1. The authors report upregulation of Il6 and Il12 transcripts and increased NF-κB and MAPK transcription factor activity in cGAS-deficient macrophages—features typically associated with M1 polarization. Although IL-6 protein levels were lower, the explanation of post-transcriptional regulation remains speculative. Likewise, the suggestion that NF-κB may mediate anti-inflammatory functions in this context is not well supported given the extensive literature showing its pro-inflammatory role in LPS-treated macrophages.
2. The conclusion that cGAS deficiency skews macrophages toward an M2-like state relies heavily on MacSpectrum output and elevated Arg1 However, other widely accepted M2 markers (CD206, TGF-β, IL-10) are either unchanged or not shown. These markers are routinely used in similar LPS-based settings across the literature. Without broader validation, the claim of M2 polarization is premature.
3. The manuscript includes statements such as “cGAS-deficient macrophages respond more strongly to DNA” and “cGAS protects against mtDNA damage,” which are biologically confusing. cGAS is a DNA sensor, so its absence would be expected to reduce, not enhance, DNA responsiveness. This should be clarified.
4. The authors suggest that mTORC1 enrichment is associated with M2 polarization in cGAS-deficient macrophages. However, previous studies show that cGAS activation promotes mTORC1 signaling and M1-like responses. Without direct metabolic data, this interpretation is speculative.
5. While CitH3 is a recognized marker of extracellular trap formation, it reflects a general inflammatory response and is not specific to mtDNA damage or cGAS signaling. The authors should be more cautious in linking METosis directly to mtDNA sensing in the absence of functional validation.
6. The authors made a conclusion that increased inflammation in WT cells is due to mtDNA sensing by cGAS. However, LPS activates many pathways beyond cGAS (e.g., TLR4, inflammasome). Additionally, mtDNA abundance (by qPCR) and mitochondrial damage (MitoTracker) appear comparable between groups. Without DNase treatment, exogenous cGAMP rescue, or other functional tests, this conclusion remains suggestive rather than definitive.
7. Please provide specific figure references for each measurement in text. For instance, the sentence describing neutrophil abundance, bacteremia, endotoxemia, and cfDNA (Fig. 1B–M) is difficult to follow because these data are spread across several panels that are not clearly linked in the text.

* **Exercise objective**
Return everything in the review comments on cGAS-deficient macrophages from "4. The authors" down to "interpretation is speculative.", copied word for word. The data after this point is separate from the review comments on cGAS-deficient macrophages.

* **Dataset entries**
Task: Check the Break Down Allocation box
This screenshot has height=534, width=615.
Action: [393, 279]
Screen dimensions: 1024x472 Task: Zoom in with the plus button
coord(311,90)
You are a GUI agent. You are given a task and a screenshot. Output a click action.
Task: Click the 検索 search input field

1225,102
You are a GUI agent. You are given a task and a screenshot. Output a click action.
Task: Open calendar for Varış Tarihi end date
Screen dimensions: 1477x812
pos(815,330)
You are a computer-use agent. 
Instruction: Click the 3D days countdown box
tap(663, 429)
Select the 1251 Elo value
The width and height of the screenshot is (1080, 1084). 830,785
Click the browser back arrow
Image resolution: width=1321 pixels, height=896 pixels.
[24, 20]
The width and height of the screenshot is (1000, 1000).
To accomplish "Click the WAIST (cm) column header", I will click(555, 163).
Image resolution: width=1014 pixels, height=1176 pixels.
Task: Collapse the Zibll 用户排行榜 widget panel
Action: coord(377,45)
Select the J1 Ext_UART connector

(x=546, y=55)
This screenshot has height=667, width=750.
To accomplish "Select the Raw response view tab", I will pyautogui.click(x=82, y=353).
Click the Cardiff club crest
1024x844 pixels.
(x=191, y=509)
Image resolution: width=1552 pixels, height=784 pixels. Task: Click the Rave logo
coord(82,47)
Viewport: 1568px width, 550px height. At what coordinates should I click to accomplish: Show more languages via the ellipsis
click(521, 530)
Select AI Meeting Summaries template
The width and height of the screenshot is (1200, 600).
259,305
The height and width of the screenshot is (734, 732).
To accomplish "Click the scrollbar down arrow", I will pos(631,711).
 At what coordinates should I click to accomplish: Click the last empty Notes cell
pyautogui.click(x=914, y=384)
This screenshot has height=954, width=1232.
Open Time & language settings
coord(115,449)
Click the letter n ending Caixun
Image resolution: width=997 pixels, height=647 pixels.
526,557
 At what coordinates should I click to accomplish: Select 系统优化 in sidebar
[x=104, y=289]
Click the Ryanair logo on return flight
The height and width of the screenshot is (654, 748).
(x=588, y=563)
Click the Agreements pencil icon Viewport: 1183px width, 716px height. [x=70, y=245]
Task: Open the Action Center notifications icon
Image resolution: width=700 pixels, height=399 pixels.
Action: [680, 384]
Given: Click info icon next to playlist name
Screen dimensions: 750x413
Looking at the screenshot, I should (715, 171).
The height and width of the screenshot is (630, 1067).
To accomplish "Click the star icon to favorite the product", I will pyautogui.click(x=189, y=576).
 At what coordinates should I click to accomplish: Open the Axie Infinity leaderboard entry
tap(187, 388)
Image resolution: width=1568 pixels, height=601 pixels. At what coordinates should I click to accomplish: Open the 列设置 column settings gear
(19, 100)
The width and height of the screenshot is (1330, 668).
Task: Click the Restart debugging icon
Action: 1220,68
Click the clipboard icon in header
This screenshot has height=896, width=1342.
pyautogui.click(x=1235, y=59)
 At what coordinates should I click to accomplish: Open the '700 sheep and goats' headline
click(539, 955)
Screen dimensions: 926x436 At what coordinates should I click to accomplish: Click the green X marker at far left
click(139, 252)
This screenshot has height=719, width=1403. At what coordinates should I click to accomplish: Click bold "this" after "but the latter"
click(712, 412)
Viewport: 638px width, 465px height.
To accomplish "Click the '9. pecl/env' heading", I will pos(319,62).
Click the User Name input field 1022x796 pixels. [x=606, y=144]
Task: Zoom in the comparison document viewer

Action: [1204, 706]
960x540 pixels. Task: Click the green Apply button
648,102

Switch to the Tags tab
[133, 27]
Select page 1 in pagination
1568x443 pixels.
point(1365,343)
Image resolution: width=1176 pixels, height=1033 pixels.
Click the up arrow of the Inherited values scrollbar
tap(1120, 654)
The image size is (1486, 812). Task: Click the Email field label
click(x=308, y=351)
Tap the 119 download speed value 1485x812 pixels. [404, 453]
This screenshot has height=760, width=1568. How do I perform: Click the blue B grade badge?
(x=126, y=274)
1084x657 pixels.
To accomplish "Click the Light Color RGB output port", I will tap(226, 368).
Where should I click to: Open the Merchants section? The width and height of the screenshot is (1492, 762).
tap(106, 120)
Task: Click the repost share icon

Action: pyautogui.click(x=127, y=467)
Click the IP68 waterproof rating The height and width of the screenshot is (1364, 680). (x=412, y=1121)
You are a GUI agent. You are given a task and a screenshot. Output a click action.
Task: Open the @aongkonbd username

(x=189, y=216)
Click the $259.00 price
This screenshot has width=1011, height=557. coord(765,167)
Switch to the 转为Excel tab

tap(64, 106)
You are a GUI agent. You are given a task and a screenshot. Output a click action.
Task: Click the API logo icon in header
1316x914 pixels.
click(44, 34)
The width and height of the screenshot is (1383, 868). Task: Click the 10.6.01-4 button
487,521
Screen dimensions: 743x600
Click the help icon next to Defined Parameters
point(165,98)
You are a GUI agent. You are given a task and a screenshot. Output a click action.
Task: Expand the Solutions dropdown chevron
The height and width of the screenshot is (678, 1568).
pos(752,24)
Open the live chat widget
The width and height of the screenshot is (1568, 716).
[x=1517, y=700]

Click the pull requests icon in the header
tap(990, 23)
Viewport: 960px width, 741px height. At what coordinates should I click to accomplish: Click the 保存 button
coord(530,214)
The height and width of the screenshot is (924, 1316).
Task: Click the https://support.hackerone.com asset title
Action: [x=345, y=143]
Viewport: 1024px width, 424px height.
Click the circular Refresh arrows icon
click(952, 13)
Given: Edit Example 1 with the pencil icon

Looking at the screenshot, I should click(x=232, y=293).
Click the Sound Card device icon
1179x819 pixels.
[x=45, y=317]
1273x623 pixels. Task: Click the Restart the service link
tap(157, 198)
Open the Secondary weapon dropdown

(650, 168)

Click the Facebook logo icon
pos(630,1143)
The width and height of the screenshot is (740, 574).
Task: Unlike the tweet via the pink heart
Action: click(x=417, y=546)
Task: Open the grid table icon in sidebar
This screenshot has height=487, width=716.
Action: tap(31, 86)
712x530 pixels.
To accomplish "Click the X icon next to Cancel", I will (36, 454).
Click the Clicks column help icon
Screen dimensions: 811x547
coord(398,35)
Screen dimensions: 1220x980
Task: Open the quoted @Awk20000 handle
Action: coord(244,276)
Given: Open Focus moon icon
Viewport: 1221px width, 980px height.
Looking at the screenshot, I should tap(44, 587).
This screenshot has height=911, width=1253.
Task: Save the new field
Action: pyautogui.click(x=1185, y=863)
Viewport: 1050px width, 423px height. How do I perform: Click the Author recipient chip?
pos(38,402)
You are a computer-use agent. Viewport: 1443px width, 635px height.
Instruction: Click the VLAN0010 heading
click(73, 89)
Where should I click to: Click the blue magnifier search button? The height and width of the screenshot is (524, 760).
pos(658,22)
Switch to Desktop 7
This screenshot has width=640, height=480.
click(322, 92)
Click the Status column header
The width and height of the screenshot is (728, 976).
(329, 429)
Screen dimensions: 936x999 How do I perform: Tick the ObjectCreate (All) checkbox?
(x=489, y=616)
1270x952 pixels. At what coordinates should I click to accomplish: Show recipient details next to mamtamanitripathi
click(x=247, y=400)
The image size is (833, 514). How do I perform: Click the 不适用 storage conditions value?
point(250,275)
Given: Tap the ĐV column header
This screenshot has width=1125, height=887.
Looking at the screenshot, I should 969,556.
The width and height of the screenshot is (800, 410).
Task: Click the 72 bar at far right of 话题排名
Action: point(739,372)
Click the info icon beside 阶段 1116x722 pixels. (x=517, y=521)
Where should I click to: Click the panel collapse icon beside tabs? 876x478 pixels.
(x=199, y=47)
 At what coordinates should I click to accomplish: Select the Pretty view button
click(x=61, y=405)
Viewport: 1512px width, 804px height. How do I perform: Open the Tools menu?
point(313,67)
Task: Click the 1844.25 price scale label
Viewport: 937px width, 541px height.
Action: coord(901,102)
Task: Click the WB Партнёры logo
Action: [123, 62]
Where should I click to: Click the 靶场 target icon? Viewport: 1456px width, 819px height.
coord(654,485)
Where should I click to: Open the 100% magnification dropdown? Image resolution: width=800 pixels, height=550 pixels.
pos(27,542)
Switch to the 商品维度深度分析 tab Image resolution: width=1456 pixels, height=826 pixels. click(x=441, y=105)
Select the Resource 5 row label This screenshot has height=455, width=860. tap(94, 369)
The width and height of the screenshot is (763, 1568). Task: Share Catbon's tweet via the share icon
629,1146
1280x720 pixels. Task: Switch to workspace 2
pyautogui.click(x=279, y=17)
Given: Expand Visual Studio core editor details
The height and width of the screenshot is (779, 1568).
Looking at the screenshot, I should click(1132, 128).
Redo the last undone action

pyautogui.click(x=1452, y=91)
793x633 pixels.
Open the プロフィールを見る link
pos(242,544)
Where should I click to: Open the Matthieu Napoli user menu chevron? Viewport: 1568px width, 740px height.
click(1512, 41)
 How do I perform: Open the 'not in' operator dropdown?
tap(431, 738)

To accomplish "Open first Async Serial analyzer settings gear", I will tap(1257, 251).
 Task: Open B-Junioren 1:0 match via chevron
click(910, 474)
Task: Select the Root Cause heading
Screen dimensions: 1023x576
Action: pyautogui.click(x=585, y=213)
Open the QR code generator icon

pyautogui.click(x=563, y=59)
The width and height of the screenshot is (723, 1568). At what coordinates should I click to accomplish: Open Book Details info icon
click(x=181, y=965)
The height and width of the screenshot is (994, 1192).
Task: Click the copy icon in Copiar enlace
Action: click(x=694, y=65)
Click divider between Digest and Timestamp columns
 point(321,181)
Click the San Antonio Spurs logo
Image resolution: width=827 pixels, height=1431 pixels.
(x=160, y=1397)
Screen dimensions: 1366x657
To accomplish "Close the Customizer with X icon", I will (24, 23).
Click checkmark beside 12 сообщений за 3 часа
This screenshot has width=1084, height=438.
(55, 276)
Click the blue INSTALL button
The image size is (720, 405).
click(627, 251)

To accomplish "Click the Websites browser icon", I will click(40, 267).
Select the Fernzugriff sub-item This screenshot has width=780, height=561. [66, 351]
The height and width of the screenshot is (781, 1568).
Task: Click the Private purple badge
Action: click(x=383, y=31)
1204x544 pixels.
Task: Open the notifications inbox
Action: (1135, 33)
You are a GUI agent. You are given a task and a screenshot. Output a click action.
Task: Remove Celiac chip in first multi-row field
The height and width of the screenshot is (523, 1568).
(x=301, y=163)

* **Answer to the problem**
4. The authors suggest that mTORC1 enrichment is associated with M2 polarization in cGAS-deficient macrophages. However, previous studies show that cGAS activation promotes mTORC1 signaling and M1-like responses. Without direct metabolic data, this interpretation is speculative.